En France, le rapport de force Hendrix- EW est équilibré sur la dinde. En médium, la souche Grade Maker d’Hybrid a pris des parts de marché à BUT la souche « historique » d’Aviagen. Cependant, Aviagen reste dominant en dinde lourde sur l’Europe. Dorénavant, Grelier distribuera uniquement les souches Hybrid d’Hendrix, avec les parentaux livrés aux accouveurs français et à l’export, mais aussi les dindonneaux aux organisations de production. Quant à la génétique Aviagen Turkeys (cinq souches BUT et Nicholas), elle sera fournie à cinq accouveurs indépendants et non exclusifs qui vendront les dindonneaux : Accouvage d’Armor-Le Helloco, Boyé accouvage, France Dinde, Le Sayec, coopérative UKL-Arrée. « Les accouveurs ont la liberté de commercialiser les produits qu’attendent leurs clients », souligne Jean-Luc Favennec, représentant d’Aviagen Turkeys en France. « À chacun son métier », insiste-il.

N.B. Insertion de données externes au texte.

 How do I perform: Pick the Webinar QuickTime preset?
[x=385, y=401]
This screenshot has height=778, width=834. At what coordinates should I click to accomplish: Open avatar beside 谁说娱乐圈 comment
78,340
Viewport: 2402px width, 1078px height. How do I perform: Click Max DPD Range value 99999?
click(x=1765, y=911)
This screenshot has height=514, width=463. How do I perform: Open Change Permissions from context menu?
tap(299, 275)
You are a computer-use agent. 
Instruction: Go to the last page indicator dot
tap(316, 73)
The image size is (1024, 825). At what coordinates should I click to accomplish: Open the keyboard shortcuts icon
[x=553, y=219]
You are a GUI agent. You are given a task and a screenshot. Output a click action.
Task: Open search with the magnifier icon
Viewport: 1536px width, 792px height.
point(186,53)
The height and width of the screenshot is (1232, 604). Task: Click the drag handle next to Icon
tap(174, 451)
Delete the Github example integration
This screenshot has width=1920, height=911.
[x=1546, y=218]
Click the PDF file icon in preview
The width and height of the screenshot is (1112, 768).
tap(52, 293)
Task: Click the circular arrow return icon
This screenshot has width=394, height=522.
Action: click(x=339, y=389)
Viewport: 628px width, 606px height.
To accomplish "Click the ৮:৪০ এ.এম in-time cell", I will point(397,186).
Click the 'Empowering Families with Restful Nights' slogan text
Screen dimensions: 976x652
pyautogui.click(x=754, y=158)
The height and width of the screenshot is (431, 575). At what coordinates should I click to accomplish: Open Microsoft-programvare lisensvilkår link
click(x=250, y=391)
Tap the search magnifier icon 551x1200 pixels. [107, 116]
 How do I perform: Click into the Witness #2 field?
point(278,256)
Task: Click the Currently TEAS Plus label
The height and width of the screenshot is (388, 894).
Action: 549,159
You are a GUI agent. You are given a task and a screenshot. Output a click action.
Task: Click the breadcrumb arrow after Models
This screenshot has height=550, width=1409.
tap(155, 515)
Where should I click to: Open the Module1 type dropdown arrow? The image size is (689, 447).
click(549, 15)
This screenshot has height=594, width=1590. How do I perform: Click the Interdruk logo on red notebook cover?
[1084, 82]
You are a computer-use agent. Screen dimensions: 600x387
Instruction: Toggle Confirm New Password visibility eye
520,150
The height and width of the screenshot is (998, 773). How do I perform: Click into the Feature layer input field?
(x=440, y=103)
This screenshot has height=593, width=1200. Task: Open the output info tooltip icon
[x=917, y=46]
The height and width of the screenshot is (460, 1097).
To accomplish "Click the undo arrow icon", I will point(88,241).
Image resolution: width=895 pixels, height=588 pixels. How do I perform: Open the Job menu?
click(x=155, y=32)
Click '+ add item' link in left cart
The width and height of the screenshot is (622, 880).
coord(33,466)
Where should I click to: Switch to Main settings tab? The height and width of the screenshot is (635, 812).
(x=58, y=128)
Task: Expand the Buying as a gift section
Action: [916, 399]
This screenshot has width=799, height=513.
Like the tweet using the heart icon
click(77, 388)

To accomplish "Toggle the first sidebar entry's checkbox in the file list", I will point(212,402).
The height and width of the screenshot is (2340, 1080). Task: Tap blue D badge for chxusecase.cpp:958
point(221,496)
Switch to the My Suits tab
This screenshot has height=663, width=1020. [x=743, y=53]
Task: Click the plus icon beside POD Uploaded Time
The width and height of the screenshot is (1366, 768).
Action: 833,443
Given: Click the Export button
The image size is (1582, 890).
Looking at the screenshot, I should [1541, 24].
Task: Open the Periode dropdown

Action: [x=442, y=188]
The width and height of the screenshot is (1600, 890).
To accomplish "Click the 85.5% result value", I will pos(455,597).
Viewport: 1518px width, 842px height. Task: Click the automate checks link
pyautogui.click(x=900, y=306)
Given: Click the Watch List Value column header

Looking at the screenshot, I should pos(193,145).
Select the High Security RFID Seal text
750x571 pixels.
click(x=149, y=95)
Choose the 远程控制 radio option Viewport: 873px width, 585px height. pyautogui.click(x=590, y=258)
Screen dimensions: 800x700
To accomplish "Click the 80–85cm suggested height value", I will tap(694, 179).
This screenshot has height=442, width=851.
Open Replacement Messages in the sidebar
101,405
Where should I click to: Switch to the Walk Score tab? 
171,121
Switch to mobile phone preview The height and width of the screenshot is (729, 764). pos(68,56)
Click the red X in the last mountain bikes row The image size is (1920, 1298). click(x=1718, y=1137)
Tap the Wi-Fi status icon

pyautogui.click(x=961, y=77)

En poulet, le rapport de force est différent. La souche nanifiée Ross PM3 est utilisée pour le poulet standard frais. Elle domine devant les souches Hubbard et Cobb,Hendrix Genetics n’ayant plus de sélection en poulet.Aviagen France revendique environ trois millions de parentales vendues par an (ce qui équivaudrait à huit millions de poussins produits par semaine). Les trois couvoirs de Grelier produiraient environ deux millions de poussins par semaine, la moitié de type standard à très forte majorité Ross.Antoon Van den Berg, directeur général d’Hendrix Genetics, reconnaît bien « qu’il y a quelques défis à relever dans ce secteur, mais nous n’arrêterons pas la distribution et nous ne céderons pas de parts de marché. Faites nous confiance ». Pour maintenir ses volumes, Grelier va logiquement solliciter les sélectionneurs Cobb et Hubbard, avec des souches aux caractéristiques différentes.
D’ici deux ans, les cartes de la distribution des souches en France pourraient donc être rebattues. Certaines organisations de production clientes de Grelier n’acceptent pas de se voir imposer un autre fournisseur de génétique Ross. Les clients de Grelier vont-ils reporter leurs achats Ross sur d’autres accouveurs, et lesquels ? Vont-ils lui rester fidèles à Grelier et changer de souches? La réalité sera plus complexe. Afin d’organiser un approvisionnement sûr des poussins (commande des reproducteurs, nouvelle répartition du parc de multiplication), les accouveurs vont anticiper leurs choix en concertation avec les organisations de production. Dans un secteur qui travaille sans contrat, la confiance sera plus que jamais primordiale.